Negative experiences as a child can manifest in many ways in an adult
- An inexplicable need for attention, affection,
company, reassurance and
involvement. - A need for security and acceptance either from a
partner, best friend, group of friends.
- Being unable to form lasting relationships.
- Feelings or belief of not being lovable or worthy
of being loved.
Can
stem from:
- Lack of attention, affection, encouragement and
support.
- Another sibling seeming to be favoured over you.
- Parents arguing.
- Parents divorcing.
- Finding out you were adopted.
- Being brought up in foster care.
These inflictions result in feelings of
abandonment and neglect, which then
develops into feelings of loneliness and
unworthiness, lack of self-belief and
an underlying insecurity of being abandoned
again as an adult. On the flip side,
the adult may not know how to accept
love or affection or how to love and show affection back. Some may find
it hard to integrate with others because of a low self-esteem. Coming
across overly needy and insecure often times results in dysfunctional
relationships or 'looking for love in all, the wrong places'.

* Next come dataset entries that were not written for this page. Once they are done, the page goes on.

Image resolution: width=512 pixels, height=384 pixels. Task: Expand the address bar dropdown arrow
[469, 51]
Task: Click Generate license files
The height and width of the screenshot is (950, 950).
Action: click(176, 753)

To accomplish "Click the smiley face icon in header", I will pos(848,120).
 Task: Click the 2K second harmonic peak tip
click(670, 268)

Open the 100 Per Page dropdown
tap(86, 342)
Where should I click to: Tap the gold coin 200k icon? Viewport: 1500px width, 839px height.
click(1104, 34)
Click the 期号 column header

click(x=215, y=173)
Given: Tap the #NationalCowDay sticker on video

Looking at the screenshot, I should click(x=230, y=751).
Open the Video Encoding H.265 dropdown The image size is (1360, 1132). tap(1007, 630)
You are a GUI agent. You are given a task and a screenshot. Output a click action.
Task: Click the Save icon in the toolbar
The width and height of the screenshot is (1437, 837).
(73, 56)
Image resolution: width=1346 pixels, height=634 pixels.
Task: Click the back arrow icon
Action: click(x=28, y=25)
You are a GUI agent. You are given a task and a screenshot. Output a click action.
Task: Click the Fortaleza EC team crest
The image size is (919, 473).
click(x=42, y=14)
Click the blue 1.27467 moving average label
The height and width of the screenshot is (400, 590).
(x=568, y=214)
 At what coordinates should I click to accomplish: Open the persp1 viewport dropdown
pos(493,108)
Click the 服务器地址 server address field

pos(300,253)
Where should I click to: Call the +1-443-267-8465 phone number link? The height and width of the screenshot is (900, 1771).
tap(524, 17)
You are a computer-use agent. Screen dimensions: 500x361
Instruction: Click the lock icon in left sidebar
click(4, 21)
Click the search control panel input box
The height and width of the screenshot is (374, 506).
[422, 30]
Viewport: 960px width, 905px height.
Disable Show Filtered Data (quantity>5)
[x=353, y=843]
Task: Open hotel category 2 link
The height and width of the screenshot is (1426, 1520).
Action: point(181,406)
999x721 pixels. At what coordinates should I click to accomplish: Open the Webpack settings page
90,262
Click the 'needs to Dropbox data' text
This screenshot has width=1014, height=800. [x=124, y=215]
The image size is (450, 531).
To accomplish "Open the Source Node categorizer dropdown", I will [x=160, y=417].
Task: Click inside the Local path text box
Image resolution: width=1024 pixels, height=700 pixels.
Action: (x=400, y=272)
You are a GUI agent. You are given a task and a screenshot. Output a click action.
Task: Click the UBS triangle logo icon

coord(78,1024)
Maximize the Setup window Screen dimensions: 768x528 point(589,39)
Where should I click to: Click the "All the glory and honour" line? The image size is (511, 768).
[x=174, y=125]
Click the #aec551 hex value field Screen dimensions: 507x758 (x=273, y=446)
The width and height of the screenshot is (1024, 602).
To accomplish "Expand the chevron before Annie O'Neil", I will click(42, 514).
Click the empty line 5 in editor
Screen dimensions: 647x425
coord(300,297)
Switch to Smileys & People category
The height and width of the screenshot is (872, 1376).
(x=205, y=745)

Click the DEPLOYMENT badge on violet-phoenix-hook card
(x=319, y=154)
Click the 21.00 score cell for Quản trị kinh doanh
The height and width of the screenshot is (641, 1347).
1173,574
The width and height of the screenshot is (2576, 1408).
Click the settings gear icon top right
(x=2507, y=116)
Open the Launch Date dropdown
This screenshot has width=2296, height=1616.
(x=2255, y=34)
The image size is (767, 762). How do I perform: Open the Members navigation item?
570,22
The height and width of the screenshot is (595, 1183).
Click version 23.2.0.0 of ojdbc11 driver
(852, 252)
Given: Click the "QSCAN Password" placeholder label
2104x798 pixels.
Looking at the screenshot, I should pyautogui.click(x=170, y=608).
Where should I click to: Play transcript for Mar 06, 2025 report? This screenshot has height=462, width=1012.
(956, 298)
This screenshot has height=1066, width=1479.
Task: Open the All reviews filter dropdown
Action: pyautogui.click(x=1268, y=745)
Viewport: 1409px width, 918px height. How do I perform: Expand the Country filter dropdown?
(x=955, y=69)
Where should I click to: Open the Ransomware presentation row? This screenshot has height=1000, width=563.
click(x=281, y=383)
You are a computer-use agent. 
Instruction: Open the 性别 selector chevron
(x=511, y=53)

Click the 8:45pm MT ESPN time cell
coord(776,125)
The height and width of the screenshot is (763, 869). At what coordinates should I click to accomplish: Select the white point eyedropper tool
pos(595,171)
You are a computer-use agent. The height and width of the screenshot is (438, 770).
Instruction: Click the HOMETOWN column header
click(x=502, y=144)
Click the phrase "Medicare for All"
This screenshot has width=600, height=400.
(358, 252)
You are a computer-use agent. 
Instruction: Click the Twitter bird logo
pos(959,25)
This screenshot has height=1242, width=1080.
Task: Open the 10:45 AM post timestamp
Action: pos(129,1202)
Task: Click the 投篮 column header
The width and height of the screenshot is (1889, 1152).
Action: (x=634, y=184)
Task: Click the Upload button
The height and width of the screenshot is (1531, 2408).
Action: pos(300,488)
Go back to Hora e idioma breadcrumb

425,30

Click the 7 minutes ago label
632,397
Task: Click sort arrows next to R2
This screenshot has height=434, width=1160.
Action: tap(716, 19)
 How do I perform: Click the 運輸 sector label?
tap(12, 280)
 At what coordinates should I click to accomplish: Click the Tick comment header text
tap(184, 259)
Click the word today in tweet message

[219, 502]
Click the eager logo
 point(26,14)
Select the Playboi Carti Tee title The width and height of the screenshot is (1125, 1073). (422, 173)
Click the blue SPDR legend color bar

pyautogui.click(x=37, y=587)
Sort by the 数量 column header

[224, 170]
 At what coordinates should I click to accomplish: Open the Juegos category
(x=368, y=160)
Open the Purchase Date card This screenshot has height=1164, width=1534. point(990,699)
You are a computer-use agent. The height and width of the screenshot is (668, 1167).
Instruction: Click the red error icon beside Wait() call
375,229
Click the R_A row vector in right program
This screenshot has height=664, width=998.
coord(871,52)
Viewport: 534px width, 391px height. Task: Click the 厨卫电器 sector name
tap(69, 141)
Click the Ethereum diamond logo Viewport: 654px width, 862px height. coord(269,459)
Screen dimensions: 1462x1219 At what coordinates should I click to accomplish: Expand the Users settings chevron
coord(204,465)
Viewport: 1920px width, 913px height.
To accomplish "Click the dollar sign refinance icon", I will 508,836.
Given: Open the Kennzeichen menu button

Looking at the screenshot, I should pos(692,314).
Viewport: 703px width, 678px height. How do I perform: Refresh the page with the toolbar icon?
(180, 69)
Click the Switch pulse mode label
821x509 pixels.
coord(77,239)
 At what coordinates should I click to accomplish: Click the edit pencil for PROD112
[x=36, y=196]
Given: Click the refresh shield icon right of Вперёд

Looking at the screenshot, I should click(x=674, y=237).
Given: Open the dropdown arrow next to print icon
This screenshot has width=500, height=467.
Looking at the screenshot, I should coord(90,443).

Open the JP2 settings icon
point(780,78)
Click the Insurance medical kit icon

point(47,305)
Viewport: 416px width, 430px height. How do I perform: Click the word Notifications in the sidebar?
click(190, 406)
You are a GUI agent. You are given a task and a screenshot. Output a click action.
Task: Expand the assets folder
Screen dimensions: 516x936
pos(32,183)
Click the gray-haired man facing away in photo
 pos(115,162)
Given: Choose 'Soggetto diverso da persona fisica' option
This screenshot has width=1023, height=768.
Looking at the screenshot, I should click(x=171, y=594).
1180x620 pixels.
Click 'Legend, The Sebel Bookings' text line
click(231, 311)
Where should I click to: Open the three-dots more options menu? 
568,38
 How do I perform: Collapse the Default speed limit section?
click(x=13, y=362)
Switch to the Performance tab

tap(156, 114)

Expressions of love and emotion may seem alien, so too can emotional
conversations involving the feelings and emotions of others.
- Outbreaks of violence or aggression.
- Antisocial behaviour.
- Not being able to hold down a job.
- Weight challenges / eating disorders.
- Lack of self-esteem.
Can
stem from:
- Abuse - emotional, physical, sexual or
psychological.
- Lack of the correct amount of love and affection.
- Having been bullied.
- Having been overly criticised.
These inflictions can result in the
adult that the child becomes being introverted,
to one degree or another and
some may isolate or disassociate themselves from, situations, people and
places. They may self-harm or turn to drink or drugs to
help 'numb the
pain'. Intimacy can be frightening and being able to trust
can be unlikely.
The core of all these issues is past events.
We are an accumulation of everything that has
or indeed hasn't happened to us in our life.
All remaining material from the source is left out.